Start
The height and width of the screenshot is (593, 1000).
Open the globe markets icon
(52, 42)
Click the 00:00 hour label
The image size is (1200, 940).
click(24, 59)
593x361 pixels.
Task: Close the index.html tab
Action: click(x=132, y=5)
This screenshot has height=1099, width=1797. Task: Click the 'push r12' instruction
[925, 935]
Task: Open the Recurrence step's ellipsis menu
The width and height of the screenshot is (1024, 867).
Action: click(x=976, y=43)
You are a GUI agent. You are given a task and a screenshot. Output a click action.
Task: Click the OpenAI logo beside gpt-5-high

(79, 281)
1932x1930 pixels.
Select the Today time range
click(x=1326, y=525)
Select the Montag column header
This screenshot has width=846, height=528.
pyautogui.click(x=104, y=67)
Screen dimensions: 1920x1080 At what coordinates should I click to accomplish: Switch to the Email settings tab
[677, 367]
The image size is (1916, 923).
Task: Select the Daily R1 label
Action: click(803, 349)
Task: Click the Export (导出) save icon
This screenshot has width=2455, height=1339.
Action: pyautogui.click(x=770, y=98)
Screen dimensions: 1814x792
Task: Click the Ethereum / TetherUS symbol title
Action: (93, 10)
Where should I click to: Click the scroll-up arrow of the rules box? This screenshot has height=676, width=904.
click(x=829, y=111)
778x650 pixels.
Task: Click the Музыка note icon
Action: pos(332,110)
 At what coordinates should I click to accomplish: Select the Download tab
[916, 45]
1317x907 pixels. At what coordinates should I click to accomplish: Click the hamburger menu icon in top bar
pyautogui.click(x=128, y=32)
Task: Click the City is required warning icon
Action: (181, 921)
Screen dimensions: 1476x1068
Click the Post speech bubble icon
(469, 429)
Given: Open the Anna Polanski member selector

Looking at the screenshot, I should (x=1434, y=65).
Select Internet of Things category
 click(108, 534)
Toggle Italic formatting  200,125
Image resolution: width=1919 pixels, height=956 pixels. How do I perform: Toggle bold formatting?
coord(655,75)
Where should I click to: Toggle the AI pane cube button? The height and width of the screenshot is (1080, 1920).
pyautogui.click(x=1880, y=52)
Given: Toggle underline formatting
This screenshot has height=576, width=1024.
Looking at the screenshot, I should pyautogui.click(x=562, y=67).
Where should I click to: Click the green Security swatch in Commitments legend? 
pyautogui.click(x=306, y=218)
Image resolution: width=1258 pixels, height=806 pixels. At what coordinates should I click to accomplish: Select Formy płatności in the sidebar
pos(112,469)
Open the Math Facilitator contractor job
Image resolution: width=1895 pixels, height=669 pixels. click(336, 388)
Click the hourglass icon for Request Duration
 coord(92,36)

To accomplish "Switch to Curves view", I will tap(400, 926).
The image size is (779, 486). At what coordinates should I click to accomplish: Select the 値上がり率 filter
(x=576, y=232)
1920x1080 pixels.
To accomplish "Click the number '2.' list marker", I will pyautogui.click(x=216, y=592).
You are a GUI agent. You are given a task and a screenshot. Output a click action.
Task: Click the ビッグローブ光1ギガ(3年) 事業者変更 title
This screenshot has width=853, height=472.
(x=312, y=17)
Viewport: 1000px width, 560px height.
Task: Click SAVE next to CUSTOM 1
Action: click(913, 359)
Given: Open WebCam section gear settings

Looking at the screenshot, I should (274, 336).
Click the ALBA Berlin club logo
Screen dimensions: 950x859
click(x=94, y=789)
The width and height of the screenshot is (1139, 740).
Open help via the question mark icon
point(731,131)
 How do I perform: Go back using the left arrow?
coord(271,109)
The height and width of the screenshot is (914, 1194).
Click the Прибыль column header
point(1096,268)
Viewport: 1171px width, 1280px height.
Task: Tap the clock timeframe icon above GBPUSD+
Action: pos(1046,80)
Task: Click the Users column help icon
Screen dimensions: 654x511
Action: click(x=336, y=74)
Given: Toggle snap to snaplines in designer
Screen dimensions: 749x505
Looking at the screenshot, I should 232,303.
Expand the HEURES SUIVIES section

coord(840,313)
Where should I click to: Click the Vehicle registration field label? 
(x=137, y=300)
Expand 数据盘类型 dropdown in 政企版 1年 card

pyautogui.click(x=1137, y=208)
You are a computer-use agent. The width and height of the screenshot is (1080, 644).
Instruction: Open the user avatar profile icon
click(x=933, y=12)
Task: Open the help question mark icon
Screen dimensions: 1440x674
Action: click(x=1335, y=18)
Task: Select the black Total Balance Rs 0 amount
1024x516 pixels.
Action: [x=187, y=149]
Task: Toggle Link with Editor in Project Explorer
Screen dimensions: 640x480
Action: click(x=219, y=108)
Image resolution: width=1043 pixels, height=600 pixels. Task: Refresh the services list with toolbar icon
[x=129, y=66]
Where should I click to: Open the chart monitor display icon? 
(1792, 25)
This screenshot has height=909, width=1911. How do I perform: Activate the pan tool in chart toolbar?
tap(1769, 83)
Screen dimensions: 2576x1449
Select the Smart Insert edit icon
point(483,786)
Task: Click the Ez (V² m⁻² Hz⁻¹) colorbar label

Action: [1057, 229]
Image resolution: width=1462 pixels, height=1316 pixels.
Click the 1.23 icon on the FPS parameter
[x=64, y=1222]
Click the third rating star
End
== PROBLEM REQUIREMENTS ==
Output all the lines of the records above as a JSON list of strings, one string per line, and leave out the blank lines.

== TASK OUTPUT ==
[
  "The height and width of the screenshot is (593, 1000).",
  "Open the globe markets icon",
  "(52, 42)",
  "Click the 00:00 hour label",
  "The image size is (1200, 940).",
  "click(24, 59)",
  "593x361 pixels.",
  "Task: Close the index.html tab",
  "Action: click(x=132, y=5)",
  "This screenshot has height=1099, width=1797. Task: Click the 'push r12' instruction",
  "[925, 935]",
  "Task: Open the Recurrence step's ellipsis menu",
  "The width and height of the screenshot is (1024, 867).",
  "Action: click(x=976, y=43)",
  "You are a GUI agent. You are given a task and a screenshot. Output a click action.",
  "Task: Click the OpenAI logo beside gpt-5-high",
  "(79, 281)",
  "1932x1930 pixels.",
  "Select the Today time range",
  "click(x=1326, y=525)",
  "Select the Montag column header",
  "This screenshot has width=846, height=528.",
  "pyautogui.click(x=104, y=67)",
  "Screen dimensions: 1920x1080 At what coordinates should I click to accomplish: Switch to the Email settings tab",
  "[677, 367]",
  "The image size is (1916, 923).",
  "Task: Select the Daily R1 label",
  "Action: click(803, 349)",
  "Task: Click the Export (导出) save icon",
  "This screenshot has width=2455, height=1339.",
  "Action: pyautogui.click(x=770, y=98)",
  "Screen dimensions: 1814x792",
  "Task: Click the Ethereum / TetherUS symbol title",
  "Action: (93, 10)",
  "Where should I click to: Click the scroll-up arrow of the rules box? This screenshot has height=676, width=904.",
  "click(x=829, y=111)",
  "778x650 pixels.",
  "Task: Click the Музыка note icon",
  "Action: pos(332,110)",
  " At what coordinates should I click to accomplish: Select the Download tab",
  "[916, 45]",
  "1317x907 pixels. At what coordinates should I click to accomplish: Click the hamburger menu icon in top bar",
  "pyautogui.click(x=128, y=32)",
  "Task: Click the City is required warning icon",
  "Action: (181, 921)",
  "Screen dimensions: 1476x1068",
  "Click the Post speech bubble icon",
  "(469, 429)",
  "Given: Open the Anna Polanski member selector",
  "Looking at the screenshot, I should (x=1434, y=65).",
  "Select Internet of Things category",
  " click(108, 534)",
  "Toggle Italic formatting  200,125",
  "Image resolution: width=1919 pixels, height=956 pixels. How do I perform: Toggle bold formatting?",
  "coord(655,75)",
  "Where should I click to: Toggle the AI pane cube button? The height and width of the screenshot is (1080, 1920).",
  "pyautogui.click(x=1880, y=52)",
  "Given: Toggle underline formatting",
  "This screenshot has height=576, width=1024.",
  "Looking at the screenshot, I should pyautogui.click(x=562, y=67).",
  "Where should I click to: Click the green Security swatch in Commitments legend? ",
  "pyautogui.click(x=306, y=218)",
  "Image resolution: width=1258 pixels, height=806 pixels. At what coordinates should I click to accomplish: Select Formy płatności in the sidebar",
  "pos(112,469)",
  "Open the Math Facilitator contractor job",
  "Image resolution: width=1895 pixels, height=669 pixels. click(336, 388)",
  "Click the hourglass icon for Request Duration",
  " coord(92,36)",
  "To accomplish \"Switch to Curves view\", I will tap(400, 926).",
  "The image size is (779, 486). At what coordinates should I click to accomplish: Select the 値上がり率 filter",
  "(x=576, y=232)",
  "1920x1080 pixels.",
  "To accomplish \"Click the number '2.' list marker\", I will pyautogui.click(x=216, y=592).",
  "You are a GUI agent. You are given a task and a screenshot. Output a click action.",
  "Task: Click the ビッグローブ光1ギガ(3年) 事業者変更 title",
  "This screenshot has width=853, height=472.",
  "(x=312, y=17)",
  "Viewport: 1000px width, 560px height.",
  "Task: Click SAVE next to CUSTOM 1",
  "Action: click(913, 359)",
  "Given: Open WebCam section gear settings",
  "Looking at the screenshot, I should (274, 336).",
  "Click the ALBA Berlin club logo",
  "Screen dimensions: 950x859",
  "click(x=94, y=789)",
  "The width and height of the screenshot is (1139, 740).",
  "Open help via the question mark icon",
  "point(731,131)",
  " How do I perform: Go back using the left arrow?",
  "coord(271,109)",
  "The height and width of the screenshot is (914, 1194).",
  "Click the Прибыль column header",
  "point(1096,268)",
  "Viewport: 1171px width, 1280px height.",
  "Task: Tap the clock timeframe icon above GBPUSD+",
  "Action: pos(1046,80)",
  "Task: Click the Users column help icon",
  "Screen dimensions: 654x511",
  "Action: click(x=336, y=74)",
  "Given: Toggle snap to snaplines in designer",
  "Screen dimensions: 749x505",
  "Looking at the screenshot, I should 232,303.",
  "Expand the HEURES SUIVIES section",
  "coord(840,313)",
  "Where should I click to: Click the Vehicle registration field label? ",
  "(x=137, y=300)",
  "Expand 数据盘类型 dropdown in 政企版 1年 card",
  "pyautogui.click(x=1137, y=208)",
  "You are a computer-use agent. The width and height of the screenshot is (1080, 644).",
  "Instruction: Open the user avatar profile icon",
  "click(x=933, y=12)",
  "Task: Open the help question mark icon",
  "Screen dimensions: 1440x674",
  "Action: click(x=1335, y=18)",
  "Task: Select the black Total Balance Rs 0 amount",
  "1024x516 pixels.",
  "Action: [x=187, y=149]",
  "Task: Toggle Link with Editor in Project Explorer",
  "Screen dimensions: 640x480",
  "Action: click(x=219, y=108)",
  "Image resolution: width=1043 pixels, height=600 pixels. Task: Refresh the services list with toolbar icon",
  "[x=129, y=66]",
  "Where should I click to: Open the chart monitor display icon? ",
  "(1792, 25)",
  "This screenshot has height=909, width=1911. How do I perform: Activate the pan tool in chart toolbar?",
  "tap(1769, 83)",
  "Screen dimensions: 2576x1449",
  "Select the Smart Insert edit icon",
  "point(483,786)",
  "Task: Click the Ez (V² m⁻² Hz⁻¹) colorbar label",
  "Action: [1057, 229]",
  "Image resolution: width=1462 pixels, height=1316 pixels.",
  "Click the 1.23 icon on the FPS parameter",
  "[x=64, y=1222]",
  "Click the third rating star"
]